======== RECORD SET ========

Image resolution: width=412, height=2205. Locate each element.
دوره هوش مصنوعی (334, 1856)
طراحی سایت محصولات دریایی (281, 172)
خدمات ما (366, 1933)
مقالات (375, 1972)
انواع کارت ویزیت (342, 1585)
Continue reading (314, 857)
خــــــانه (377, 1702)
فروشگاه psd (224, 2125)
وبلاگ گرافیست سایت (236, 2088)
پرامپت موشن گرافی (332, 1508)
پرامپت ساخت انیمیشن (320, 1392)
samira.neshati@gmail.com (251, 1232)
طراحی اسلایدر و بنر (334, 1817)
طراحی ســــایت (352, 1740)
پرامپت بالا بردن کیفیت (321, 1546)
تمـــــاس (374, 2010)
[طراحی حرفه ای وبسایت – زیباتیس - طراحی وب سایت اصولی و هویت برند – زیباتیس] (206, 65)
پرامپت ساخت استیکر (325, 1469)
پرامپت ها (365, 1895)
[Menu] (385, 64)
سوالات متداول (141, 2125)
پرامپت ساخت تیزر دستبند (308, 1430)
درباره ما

========

▸ WHAT YOU SHOULD DO: From the line containing "فروشگاه psd (224, 2125)" down to the last line of the records, transcribe every line exactly and add nothing else.

▸ TASK OUTPUT:
فروشگاه psd (224, 2125)
وبلاگ گرافیست سایت (236, 2088)
پرامپت موشن گرافی (332, 1508)
پرامپت ساخت انیمیشن (320, 1392)
samira.neshati@gmail.com (251, 1232)
طراحی اسلایدر و بنر (334, 1817)
طراحی ســــایت (352, 1740)
پرامپت بالا بردن کیفیت (321, 1546)
تمـــــاس (374, 2010)
[طراحی حرفه ای وبسایت – زیباتیس - طراحی وب سایت اصولی و هویت برند – زیباتیس] (206, 65)
پرامپت ساخت استیکر (325, 1469)
پرامپت ها (365, 1895)
[Menu] (385, 64)
سوالات متداول (141, 2125)
پرامپت ساخت تیزر دستبند (308, 1430)
درباره ما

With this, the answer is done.